_DIRECTIONS_
The entries shown next need to be written again word for word.

_DATA PROVIDED_
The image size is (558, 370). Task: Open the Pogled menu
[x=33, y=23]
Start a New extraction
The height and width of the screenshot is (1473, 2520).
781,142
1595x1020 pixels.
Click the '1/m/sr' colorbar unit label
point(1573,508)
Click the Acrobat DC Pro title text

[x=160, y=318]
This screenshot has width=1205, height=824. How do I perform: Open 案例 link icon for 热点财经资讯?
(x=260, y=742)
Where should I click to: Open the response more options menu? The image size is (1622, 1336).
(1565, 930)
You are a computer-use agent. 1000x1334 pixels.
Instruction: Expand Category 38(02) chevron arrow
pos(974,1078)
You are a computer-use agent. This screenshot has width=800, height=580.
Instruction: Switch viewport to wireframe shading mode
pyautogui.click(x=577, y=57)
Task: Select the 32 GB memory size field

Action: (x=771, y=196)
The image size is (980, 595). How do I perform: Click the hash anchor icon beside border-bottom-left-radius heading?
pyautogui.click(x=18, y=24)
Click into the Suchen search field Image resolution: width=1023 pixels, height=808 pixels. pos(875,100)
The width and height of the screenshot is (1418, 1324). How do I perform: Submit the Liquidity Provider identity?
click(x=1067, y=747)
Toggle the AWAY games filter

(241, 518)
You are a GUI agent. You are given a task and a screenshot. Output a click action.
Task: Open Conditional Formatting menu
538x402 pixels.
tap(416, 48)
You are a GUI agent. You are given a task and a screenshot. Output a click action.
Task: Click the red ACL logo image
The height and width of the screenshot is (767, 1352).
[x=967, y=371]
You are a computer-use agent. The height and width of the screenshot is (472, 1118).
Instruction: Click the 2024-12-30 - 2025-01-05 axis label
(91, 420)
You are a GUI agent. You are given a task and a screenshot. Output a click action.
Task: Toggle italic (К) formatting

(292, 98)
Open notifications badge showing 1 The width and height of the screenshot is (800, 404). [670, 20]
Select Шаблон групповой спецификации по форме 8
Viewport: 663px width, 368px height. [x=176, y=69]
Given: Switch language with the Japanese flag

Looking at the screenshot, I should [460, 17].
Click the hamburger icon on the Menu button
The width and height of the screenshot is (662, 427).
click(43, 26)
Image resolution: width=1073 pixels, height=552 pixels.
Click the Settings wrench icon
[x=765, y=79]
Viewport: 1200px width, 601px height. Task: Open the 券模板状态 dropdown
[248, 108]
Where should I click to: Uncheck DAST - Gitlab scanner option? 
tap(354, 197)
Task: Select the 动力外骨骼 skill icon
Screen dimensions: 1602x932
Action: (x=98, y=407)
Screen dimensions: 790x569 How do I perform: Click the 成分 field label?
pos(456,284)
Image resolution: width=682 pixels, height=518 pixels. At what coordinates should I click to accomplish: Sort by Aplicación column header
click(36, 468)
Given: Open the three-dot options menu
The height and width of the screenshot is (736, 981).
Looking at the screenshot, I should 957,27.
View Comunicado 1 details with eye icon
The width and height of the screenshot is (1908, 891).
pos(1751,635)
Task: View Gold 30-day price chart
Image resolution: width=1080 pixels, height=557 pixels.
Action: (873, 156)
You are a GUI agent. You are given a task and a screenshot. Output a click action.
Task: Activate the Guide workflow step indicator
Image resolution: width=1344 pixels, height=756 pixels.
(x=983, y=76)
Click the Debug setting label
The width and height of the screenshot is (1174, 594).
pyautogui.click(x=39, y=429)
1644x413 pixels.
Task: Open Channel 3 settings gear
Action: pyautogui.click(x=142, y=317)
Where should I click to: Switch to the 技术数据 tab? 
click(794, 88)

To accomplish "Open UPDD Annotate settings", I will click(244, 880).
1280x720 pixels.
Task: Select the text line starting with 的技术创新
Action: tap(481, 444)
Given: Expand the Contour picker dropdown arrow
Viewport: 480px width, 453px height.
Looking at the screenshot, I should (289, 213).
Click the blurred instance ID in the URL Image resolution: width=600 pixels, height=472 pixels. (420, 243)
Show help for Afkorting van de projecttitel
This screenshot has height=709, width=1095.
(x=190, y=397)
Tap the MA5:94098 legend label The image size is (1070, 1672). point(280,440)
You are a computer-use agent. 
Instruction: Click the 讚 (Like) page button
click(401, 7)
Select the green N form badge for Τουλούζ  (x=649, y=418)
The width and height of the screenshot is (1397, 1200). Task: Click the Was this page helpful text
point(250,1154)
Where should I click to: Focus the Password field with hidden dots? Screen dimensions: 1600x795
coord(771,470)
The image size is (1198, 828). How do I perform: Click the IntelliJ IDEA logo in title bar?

_RESULT OF THE EXERCISE_
The image size is (558, 370). Task: Open the Pogled menu
[x=33, y=23]
Start a New extraction
The height and width of the screenshot is (1473, 2520).
781,142
1595x1020 pixels.
Click the '1/m/sr' colorbar unit label
point(1573,508)
Click the Acrobat DC Pro title text

[x=160, y=318]
This screenshot has width=1205, height=824. How do I perform: Open 案例 link icon for 热点财经资讯?
(x=260, y=742)
Where should I click to: Open the response more options menu? The image size is (1622, 1336).
(1565, 930)
You are a computer-use agent. 1000x1334 pixels.
Instruction: Expand Category 38(02) chevron arrow
pos(974,1078)
You are a computer-use agent. This screenshot has width=800, height=580.
Instruction: Switch viewport to wireframe shading mode
pyautogui.click(x=577, y=57)
Task: Select the 32 GB memory size field

Action: (x=771, y=196)
The image size is (980, 595). How do I perform: Click the hash anchor icon beside border-bottom-left-radius heading?
pyautogui.click(x=18, y=24)
Click into the Suchen search field Image resolution: width=1023 pixels, height=808 pixels. pos(875,100)
The width and height of the screenshot is (1418, 1324). How do I perform: Submit the Liquidity Provider identity?
click(x=1067, y=747)
Toggle the AWAY games filter

(241, 518)
You are a GUI agent. You are given a task and a screenshot. Output a click action.
Task: Open Conditional Formatting menu
538x402 pixels.
tap(416, 48)
You are a GUI agent. You are given a task and a screenshot. Output a click action.
Task: Click the red ACL logo image
The height and width of the screenshot is (767, 1352).
[x=967, y=371]
You are a computer-use agent. The height and width of the screenshot is (472, 1118).
Instruction: Click the 2024-12-30 - 2025-01-05 axis label
(91, 420)
You are a GUI agent. You are given a task and a screenshot. Output a click action.
Task: Toggle italic (К) formatting

(292, 98)
Open notifications badge showing 1 The width and height of the screenshot is (800, 404). [670, 20]
Select Шаблон групповой спецификации по форме 8
Viewport: 663px width, 368px height. [x=176, y=69]
Given: Switch language with the Japanese flag

Looking at the screenshot, I should [460, 17].
Click the hamburger icon on the Menu button
The width and height of the screenshot is (662, 427).
click(43, 26)
Image resolution: width=1073 pixels, height=552 pixels.
Click the Settings wrench icon
[x=765, y=79]
Viewport: 1200px width, 601px height. Task: Open the 券模板状态 dropdown
[248, 108]
Where should I click to: Uncheck DAST - Gitlab scanner option? 
tap(354, 197)
Task: Select the 动力外骨骼 skill icon
Screen dimensions: 1602x932
Action: (x=98, y=407)
Screen dimensions: 790x569 How do I perform: Click the 成分 field label?
pos(456,284)
Image resolution: width=682 pixels, height=518 pixels. At what coordinates should I click to accomplish: Sort by Aplicación column header
click(36, 468)
Given: Open the three-dot options menu
The height and width of the screenshot is (736, 981).
Looking at the screenshot, I should 957,27.
View Comunicado 1 details with eye icon
The width and height of the screenshot is (1908, 891).
pos(1751,635)
Task: View Gold 30-day price chart
Image resolution: width=1080 pixels, height=557 pixels.
Action: (873, 156)
You are a GUI agent. You are given a task and a screenshot. Output a click action.
Task: Activate the Guide workflow step indicator
Image resolution: width=1344 pixels, height=756 pixels.
(x=983, y=76)
Click the Debug setting label
The width and height of the screenshot is (1174, 594).
pyautogui.click(x=39, y=429)
1644x413 pixels.
Task: Open Channel 3 settings gear
Action: pyautogui.click(x=142, y=317)
Where should I click to: Switch to the 技术数据 tab? 
click(794, 88)

To accomplish "Open UPDD Annotate settings", I will click(244, 880).
1280x720 pixels.
Task: Select the text line starting with 的技术创新
Action: tap(481, 444)
Given: Expand the Contour picker dropdown arrow
Viewport: 480px width, 453px height.
Looking at the screenshot, I should (289, 213).
Click the blurred instance ID in the URL Image resolution: width=600 pixels, height=472 pixels. (420, 243)
Show help for Afkorting van de projecttitel
This screenshot has height=709, width=1095.
(x=190, y=397)
Tap the MA5:94098 legend label The image size is (1070, 1672). point(280,440)
You are a computer-use agent. 
Instruction: Click the 讚 (Like) page button
click(401, 7)
Select the green N form badge for Τουλούζ  (x=649, y=418)
The width and height of the screenshot is (1397, 1200). Task: Click the Was this page helpful text
point(250,1154)
Where should I click to: Focus the Password field with hidden dots? Screen dimensions: 1600x795
coord(771,470)
The image size is (1198, 828). How do I perform: Click the IntelliJ IDEA logo in title bar?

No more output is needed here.